En tiempos en que el diálogo auténtico y los acuerdos entre posiciones encontradas son cada vez más escasos, y a su vez, cada día más necesarios para nuestra sociedad, bien vale la pena poner de relieve el caso de la reforma al Código de Aguas vigente desde el 6 de abril de este año.
Luego de más de una década de discusión en el Congreso, se aprobaba esta reforma que lleva la firma del Presidente Gabriel Boric, de manera unánime en el Senado y con una amplia mayoría en la Cámara de Diputadas y Diputados (129 votos a favor, y solo dos votos en contra y dos abstenciones).
Un panorama general de sus contenidos permite identificar tres pilares fundamentales:
i. Consagración del acceso al agua potable y saneamiento como un derecho humano esencial e irrenunciable que el Estado debe garantizar, ratificando las aguas como bienes nacionales de uso público. Esto se traduce en el establecimiento de la función de subsistencia del agua como primera prioridad, seguida de la función ecosistémica, que busca preservar la naturaleza y proteger el medioambiente, constituyéndose como contrapesos preponderantes a la función productiva del recurso hídrico.
ii. Fortalecimiento de las atribuciones que tiene la Dirección General de Aguas para materializar la priorización y armonía entre las funciones del agua, que frente a eventuales riesgos de desequilibrio entre estas o afectaciones a terceros, podrá constituir reservas en aguas disponibles; suspender, extinguir o limitar el ejercicio de derechos de aprovechamiento; ordenar la redistribución de las aguas en sus fuentes, dentro de otras facultades.
iii. Ratificación de los derechos de aprovechamiento de aguas con un nuevo carácter temporal, obligación de registro y con una función expresamente supeditada al bien común. Esto implica un reconocimiento de los derechos de aprovechamiento como institución ancestralmente eficiente e indispensable para la distribución del agua, basada en una gestión realizada por organizaciones de usuarios, profundamente arraigada en nuestra cultura.
Si bien podría extenderme sobre los contenidos de la reforma, su protección a las aguas que benefician a comunidades indígenas, o teorizar sobre cómo la autoridad interpretará y aplicará estas modificaciones, el espíritu de estas líneas va en otro sentido.

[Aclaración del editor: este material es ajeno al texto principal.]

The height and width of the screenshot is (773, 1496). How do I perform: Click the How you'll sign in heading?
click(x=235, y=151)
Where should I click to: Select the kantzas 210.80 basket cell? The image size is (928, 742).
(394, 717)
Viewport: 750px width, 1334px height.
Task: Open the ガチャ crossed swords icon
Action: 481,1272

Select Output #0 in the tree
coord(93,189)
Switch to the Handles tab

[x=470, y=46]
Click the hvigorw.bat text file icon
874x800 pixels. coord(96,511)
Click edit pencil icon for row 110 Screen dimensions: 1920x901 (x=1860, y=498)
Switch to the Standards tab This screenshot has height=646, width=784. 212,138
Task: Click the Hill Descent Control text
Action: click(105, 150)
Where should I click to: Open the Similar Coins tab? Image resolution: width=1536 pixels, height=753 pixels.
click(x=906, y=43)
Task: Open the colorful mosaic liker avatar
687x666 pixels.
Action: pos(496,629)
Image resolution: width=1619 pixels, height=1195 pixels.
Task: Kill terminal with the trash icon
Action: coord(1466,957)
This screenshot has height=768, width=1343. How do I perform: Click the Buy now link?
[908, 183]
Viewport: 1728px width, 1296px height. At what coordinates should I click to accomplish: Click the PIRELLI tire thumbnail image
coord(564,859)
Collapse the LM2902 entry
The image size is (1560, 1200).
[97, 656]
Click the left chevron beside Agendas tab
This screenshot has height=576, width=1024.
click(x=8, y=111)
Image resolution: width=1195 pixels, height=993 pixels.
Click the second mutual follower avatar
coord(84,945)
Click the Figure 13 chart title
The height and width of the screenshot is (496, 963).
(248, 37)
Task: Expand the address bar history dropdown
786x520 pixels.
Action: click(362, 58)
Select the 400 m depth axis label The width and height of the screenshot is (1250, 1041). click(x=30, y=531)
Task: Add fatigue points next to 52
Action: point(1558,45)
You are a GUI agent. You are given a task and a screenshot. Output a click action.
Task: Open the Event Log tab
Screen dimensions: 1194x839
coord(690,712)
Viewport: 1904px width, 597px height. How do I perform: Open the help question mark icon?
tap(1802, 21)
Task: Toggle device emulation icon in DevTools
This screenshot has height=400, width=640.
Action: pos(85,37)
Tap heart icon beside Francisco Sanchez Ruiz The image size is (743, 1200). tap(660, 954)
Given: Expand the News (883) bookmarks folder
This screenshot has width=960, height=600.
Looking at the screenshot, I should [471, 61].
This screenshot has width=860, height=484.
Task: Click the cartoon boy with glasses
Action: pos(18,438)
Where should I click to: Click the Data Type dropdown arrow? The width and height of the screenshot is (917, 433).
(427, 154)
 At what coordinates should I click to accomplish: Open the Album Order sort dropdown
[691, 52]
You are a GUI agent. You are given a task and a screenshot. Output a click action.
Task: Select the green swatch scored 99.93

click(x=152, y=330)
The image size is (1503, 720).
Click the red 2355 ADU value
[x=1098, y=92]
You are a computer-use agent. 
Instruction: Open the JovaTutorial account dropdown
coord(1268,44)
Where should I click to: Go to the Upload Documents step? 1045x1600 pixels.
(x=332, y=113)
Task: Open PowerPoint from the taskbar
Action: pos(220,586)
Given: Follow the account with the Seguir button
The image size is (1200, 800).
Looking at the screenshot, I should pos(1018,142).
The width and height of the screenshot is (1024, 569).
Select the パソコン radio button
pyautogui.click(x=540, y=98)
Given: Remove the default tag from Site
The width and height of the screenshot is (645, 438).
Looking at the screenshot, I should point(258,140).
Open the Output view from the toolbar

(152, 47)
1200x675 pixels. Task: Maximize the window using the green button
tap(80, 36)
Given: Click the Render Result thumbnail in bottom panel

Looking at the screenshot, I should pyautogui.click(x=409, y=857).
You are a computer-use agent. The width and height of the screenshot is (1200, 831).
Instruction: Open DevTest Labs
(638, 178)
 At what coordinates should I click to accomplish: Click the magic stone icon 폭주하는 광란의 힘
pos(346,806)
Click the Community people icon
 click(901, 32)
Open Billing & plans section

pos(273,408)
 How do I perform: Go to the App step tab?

Esta reforma al Código de Aguas es probablemente el acuerdo más trascendente al que ha llegado nuestra clase política desde el del 15 de noviembre de 2019. En sus contenidos se percibe la primacía de consensos, en que partes con visiones opuestas se acercaron y se escucharon, llegando a plasmar principios claros y asentados en la práctica, consolidando la necesaria evolución normativa forjada en la gestión del recurso.
Este avance es fruto de un diálogo auténtico entre nuestros legisladores, pero también entre las autoridades, servicios sanitarios rurales, sanitarias, agricultores, industria, usuarios representantes de distintas realidades que conocen la gestión en el día a día. La presencia transversal del agua en prácticamente cualquier actividad hace ilusorio pensar que sin este extenso proceso de debate franco y participativo se puede legislar sobre ella.
El borrador de propuesta constitucional desconoce los frutos de este proceso político tan valioso, así como de la tradición histórica que lo sustenta. Su contenido actual refunda los cimientos de nuestro ordenamiento jurídico en materia de aguas —desde el Código hasta las múltiples y específicas resoluciones, circulares y reglamentos—, rompiendo la armonía histórica entre la ley y la práctica, y desarraigando una lógica fundada en la gestión del recurso hídrico.
La aprobación del texto constitucional propuesto por la Convención nos llevará ineludiblemente a repetir un arduo y prolongado proceso de reconstrucción de nuestra regulación hídrica, con el desgaste que ello implicará a nuestra ya desgastada sociedad.
Si bien las normas transitorias aprobadas por el pleno buscan encauzar la refundación de manera gradual, debemos tener presente que la escasez se hace cada vez más profunda y se agravan sus consecuencias, y todo el tiempo que perdamos en adaptarnos a esta refundación implica postergar la certeza institucional requerida para una tarea urgente, en la que ya estamos tarde: la implementación de nuevas soluciones y tecnologías que contribuyan a la identificación de nuevas fuentes y una mayor eficiencia en la distribución del agua disponible.